Allowing the business to reincorporate in the U.K., a central plank of the proposal, would be "unthinkable," Treasurer Scott Morrison said in a statement Thursday. BHP might be committing a criminal offense if it tried to carry out such an undertaking, he added.
That feels pretty definitive -- but there's still the germ of a good idea to be rescued from the wreckage of Elliott's activist campaign. The second part of the plan is something that Gadfly has long favored -- a separation of BHP's oil and gas business.
BHP is unusual in owning oilfields as well as mines. There are few obvious synergies between the businesses, and since the world's oil majors sold out of their coal units over the past few decades, natural resources companies have tended to focus on either solids or liquids.
As a standalone business, BHP's petroleum division would count as one of the world's major exploration and production companies. Output of 240 million barrels of oil equivalent in the most recent fiscal year would have made it the sixth-biggest purely upstream business globally, according to data compiled by Bloomberg.
It looks even better in terms of earnings. Adjusted Ebitda of $3.44 billion over the most recent 12-month period would put the BHP business behind only China and India's state-owned upstream companies and Anadarko Petroleum Corp., the data show.

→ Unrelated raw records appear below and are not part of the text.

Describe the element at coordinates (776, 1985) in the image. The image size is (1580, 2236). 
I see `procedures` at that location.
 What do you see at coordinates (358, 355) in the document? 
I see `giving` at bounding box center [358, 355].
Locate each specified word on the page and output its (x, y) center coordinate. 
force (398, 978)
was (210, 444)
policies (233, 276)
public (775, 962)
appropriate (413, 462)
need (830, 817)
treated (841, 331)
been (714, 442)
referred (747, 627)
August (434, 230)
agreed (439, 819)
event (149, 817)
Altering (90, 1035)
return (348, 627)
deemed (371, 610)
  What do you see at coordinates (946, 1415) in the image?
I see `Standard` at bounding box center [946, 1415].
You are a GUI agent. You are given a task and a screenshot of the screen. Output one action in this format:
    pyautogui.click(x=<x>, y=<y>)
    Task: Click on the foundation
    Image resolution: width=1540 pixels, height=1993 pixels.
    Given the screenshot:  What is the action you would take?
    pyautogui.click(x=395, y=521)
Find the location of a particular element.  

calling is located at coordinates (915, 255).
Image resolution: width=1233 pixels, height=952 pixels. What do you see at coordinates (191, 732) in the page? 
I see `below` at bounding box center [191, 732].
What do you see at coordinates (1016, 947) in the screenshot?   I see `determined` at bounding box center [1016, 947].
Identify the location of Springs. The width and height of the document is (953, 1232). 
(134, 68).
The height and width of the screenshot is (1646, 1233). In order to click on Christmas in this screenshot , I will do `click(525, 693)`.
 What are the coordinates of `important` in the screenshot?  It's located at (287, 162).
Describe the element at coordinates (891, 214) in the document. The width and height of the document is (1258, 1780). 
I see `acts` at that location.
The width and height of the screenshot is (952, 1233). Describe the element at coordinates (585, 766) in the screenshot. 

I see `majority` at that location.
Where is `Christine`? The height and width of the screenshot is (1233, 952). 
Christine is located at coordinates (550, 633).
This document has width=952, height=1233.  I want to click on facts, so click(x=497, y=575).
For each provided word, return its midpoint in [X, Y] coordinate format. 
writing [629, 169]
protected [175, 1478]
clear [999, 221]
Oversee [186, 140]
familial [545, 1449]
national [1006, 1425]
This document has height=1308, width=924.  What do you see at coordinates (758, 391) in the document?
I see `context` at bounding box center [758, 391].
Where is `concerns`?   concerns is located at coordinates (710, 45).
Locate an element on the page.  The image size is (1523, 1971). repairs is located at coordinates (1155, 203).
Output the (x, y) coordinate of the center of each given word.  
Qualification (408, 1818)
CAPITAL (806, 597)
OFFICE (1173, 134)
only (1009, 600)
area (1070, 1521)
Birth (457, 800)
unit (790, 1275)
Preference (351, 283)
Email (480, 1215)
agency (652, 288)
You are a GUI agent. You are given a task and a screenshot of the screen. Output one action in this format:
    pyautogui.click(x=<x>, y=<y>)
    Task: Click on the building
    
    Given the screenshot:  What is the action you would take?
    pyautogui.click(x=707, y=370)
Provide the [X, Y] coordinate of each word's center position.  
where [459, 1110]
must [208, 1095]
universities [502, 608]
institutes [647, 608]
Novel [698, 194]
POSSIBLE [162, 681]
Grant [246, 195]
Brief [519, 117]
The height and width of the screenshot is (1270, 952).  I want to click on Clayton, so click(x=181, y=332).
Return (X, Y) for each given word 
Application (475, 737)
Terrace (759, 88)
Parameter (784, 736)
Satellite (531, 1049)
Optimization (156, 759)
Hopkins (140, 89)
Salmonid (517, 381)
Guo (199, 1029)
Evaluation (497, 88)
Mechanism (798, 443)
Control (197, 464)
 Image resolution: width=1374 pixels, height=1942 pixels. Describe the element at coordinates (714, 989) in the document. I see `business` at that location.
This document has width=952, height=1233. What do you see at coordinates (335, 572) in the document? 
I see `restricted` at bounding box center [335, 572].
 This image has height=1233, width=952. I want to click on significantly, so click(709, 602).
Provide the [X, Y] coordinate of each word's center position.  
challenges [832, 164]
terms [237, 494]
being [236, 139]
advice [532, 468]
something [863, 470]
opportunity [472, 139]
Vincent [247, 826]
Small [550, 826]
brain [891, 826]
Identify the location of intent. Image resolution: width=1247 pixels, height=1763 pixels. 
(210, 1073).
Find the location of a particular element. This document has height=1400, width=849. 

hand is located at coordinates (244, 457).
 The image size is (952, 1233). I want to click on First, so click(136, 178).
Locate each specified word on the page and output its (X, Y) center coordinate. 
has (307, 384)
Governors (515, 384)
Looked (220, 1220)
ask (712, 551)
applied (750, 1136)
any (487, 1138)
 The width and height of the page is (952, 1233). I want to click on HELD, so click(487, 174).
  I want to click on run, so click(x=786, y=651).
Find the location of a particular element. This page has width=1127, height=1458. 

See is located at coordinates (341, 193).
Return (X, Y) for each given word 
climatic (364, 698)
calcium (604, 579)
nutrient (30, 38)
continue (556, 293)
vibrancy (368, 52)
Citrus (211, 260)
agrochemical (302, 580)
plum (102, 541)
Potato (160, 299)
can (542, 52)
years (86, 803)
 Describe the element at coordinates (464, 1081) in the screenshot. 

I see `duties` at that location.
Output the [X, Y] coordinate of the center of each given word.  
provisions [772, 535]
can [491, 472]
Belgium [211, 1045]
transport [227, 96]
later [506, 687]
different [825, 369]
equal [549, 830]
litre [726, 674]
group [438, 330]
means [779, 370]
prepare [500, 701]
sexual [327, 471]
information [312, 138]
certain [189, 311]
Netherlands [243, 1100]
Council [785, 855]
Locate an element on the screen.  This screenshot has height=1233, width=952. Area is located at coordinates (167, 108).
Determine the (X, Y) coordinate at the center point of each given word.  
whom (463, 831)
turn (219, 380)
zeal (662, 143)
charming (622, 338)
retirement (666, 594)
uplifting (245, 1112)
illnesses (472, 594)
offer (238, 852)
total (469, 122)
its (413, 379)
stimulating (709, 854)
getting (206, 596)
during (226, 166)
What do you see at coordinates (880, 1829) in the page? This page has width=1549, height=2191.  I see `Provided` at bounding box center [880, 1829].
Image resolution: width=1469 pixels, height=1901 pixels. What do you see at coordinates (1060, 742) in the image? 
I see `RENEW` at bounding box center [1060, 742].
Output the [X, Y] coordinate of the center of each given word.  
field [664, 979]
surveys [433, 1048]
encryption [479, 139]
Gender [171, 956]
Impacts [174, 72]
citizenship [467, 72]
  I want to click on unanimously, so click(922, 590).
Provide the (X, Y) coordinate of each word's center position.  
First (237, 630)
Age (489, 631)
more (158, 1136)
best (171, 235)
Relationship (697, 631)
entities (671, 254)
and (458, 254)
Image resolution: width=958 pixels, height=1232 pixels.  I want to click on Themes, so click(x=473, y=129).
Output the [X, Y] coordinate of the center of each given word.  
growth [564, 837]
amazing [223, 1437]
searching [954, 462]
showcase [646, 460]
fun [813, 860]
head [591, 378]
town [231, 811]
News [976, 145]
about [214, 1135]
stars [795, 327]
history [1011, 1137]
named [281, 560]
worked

What might such a company be worth? Elliott has argued for a spinoff of BHP's assets in the Gulf of Mexico and onshore U.S. and puts a price of $22 billion on the business -- but those assets account for less than half of the unit's earnings, with offshore Australian fields making up most of the remainder.
A bolder strategy would be to separate a more diversified oil and gas business that includes the Australian assets. Based on multiples for Devon Energy Corp., EOG Resources Inc., Anadarko, Occidental Petroleum Corp. and Woodside Petroleum Ltd., BHP's 240 million barrels of annual oil production and $3.44 billion of Ebitda would have an enterprise value as high as $58 billion.
That might be overstating it, given BHP's relatively low reserves of oil in the ground. The company would burn through its remaining 1.3 billion barrels of proved reserves in about five-and-a-half years at 2016's production rate, compared with a median of 10 at the peer group. But even on a reserve-based multiple, the business could be worth $31 billion.
BHP investors don't seem to be seeing the value of that in the share price. A very rough sum-of-the-parts valuation of Rio Tinto Group using enterprise value-to-Ebitda multiples gives a valuation of $69.6 billion, pretty close to its current market capitalization of $70.6 billion.
Do the same exercise on BHP's iron ore, copper, petroleum and coal units and you get a figure of about $124.4 billion. That's well above the $86.2 billion the market currently assigns to the company, and pretty much in line with the 50 percent uplift that Elliott sees from its three-part plan. Using the more pessimistic reserves-based multiple for the petroleum unit, it would still be worth $96.4 billion.
Why has BHP remained so reluctant to consider a spinoff, particularly in the wake of its largely successful separation of South32 Ltd.?
Management remain deeply attached to the idea that there are under-appreciated benefits from having a foot in both solids and liquids. BHP has been involved with oil and gas since the 1960s, when it drilled Australia's first offshore well with Esso. Chief Executive Officer Andrew Mackenzie is a veteran of BP Plc, whose enthusiasm for petroleum is undimmed by the tendency of the business to underperform the company's iron ore and copper units.
And then there's that $27 billion uncertainty around valuation. If you could increase shareholder value by 44 percent, a petroleum spinoff would be a no-brainer. For a 12 percent uplift, it's probably not worth the candle.
Still, there's enough of an argument there for any activist shareholder looking to convert fund managers to its cause -- and Elliott founder Paul Singer, who spent 13 years suing Argentina over its 2001 sovereign default, isn't shy of a war of attrition. Round one of this game goes to BHP. There's all to play for in round two.
This column does not necessarily reflect the opinion of Bloomberg LP and its owners.
Freeport McMoRan Inc., one of the handful of other miners to also drill for petroleum, sold much of its oil unit last year and now tends to avoid talking about the business, as if it was an embarrassing uncle.
We're excluding integrated oil businesses such as Exxon Mobil Corp., BP Plc and PetroChina Co., which have upstream and downstream operations.